En quelques années, la ville du Val-de-Marne est surnommée « capitale mondiale du street art » et devient une véritable galerie à ciel ouvert, drainant des amateurs venus du monde entier, appareil photo en bandoulière, admirer les oeuvres de C215 et de ses complices. Dès le début, le projet de l’artiste va au-delà de sa propre personne : C215 est aussi le nom d’une association qui organise des expositions d’art urbain et publie des ouvrages témoignant de la vitalité de ce mouvement : graffs, pochoirs, tags mais aussi hip-hop, dance, slam, rap, vidéo… Ce qu’on appelle art urbain recouvre un foisonnement de formes et d’initiatives, dont les plus intéressantes témoignent d’un véritable engagement sociétal, précise-t-il.

Des œuvres humanistes

Le pochoiriste dont les portraits sont immédiatement reconnaissables aux lignes qui les sillonnent, comme autant de fractures, veut précisément faire bouger les lignes. À Vitry, il peint les portraits d’invisibles, les déshérités, les pauvres, les sans-abri. Avec ses cartons découpés et sa peinture en spray, il intervient sur les murs des favelas de Rio, se rend au Rwanda pour honorer les justes et les rescapés du génocide, en Haïti pour alerter sur la guerre civile, en Ukraine pour témoigner de la violence des bombardements russes. J’essaie simplement, en réalisant une fresque sur un immeuble bombardé, de faire naître un peu de beauté dans les décombres et de susciter une émotion qui invite à la réflexion, analyse-t-il.

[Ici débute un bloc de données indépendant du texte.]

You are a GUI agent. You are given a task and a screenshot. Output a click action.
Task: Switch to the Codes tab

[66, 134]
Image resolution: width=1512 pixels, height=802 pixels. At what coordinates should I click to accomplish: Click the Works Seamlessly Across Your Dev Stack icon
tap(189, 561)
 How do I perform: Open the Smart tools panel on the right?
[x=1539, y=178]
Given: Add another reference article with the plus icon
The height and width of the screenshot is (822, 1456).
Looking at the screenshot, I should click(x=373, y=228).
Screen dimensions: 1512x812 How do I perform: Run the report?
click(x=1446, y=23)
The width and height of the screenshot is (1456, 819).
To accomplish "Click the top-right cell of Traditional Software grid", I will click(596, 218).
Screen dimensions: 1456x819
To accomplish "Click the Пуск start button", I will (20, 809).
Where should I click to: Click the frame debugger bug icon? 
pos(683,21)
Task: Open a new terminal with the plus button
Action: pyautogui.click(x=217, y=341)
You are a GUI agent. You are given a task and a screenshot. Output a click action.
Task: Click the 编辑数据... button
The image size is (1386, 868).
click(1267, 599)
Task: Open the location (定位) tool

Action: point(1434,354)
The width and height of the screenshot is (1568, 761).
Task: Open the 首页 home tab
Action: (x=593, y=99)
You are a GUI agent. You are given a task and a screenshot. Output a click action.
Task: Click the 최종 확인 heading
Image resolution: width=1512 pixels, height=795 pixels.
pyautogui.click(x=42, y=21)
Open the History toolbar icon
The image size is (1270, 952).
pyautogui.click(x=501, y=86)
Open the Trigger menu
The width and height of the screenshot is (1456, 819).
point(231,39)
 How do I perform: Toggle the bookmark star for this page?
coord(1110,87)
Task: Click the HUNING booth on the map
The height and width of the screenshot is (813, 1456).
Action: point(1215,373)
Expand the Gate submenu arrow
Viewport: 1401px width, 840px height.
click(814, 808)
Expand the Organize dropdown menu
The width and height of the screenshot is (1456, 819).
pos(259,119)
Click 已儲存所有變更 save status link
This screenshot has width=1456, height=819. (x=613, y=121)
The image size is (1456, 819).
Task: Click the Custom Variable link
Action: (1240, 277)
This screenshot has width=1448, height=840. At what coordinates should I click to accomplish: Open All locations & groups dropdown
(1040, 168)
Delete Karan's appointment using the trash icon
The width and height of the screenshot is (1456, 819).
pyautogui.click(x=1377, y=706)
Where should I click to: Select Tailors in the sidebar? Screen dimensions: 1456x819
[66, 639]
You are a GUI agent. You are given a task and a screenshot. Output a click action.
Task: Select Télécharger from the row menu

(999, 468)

Avec ses bombes de couleurs, C215 poursuit son combat jusqu’à l’intérieur des maisons d’arrêt. Vingt-cinq prisons françaises ont déjà reçu sa visite : il y a peint des oiseaux en train de s’évader, des chats pensifs, des visages de femmes mais aussi des portraits d’anciens détenus célèbres : Nelson Mandela, Missak Manouchian,Pierre Brossolette…

Sur le boulevard de la Chapelle, à Paris, il a représenté, sur une fresque d’une douzaine de mètres de haut, le visage rêveur de Laurent Guibahi, un jeune ivoirien de 14 ans retrouvé mort à Roissy après s’être dissimulé dans le train d’atterrissage d’un avion. À Paris toujours, sur des boîtes aux lettres ou des armoires électriques, il repeint inlassablement les portraits régulièrement dégradés de Simone Veil ou d’Ahmed Merabet, le policier tué lors des attentats de Charlie Hebdo. Le lien entre tous ces portraits, ce sont les valeurs qu’ils portent, souligne Christian Guémy, qui s’estime moins humaniste que ses œuvres : J’essaie simplement de faire ce que je dois faire. Ces devoirs qu’il s’assigne font sa liberté : Prendre mes responsabilités de citoyen me grandit. Je peins des gens bien aussi parce qu’ils me font du bien, souligne-t-il.

Une transition culturelle

À l’approche de la cinquantaine, C215 se sent davantage curateur et organisateur qu’artiste d’atelier ou de coins de rue. En mettant mon expérience et mon réseau au service de projets d’envergure, j’ai le sentiment de participer plus efficacement à une transition culturelle indispensable pour permettre aux Français de vivre avec tous leurs nouveaux visages, confie le pochoiriste. L’aventure est en bonne voie.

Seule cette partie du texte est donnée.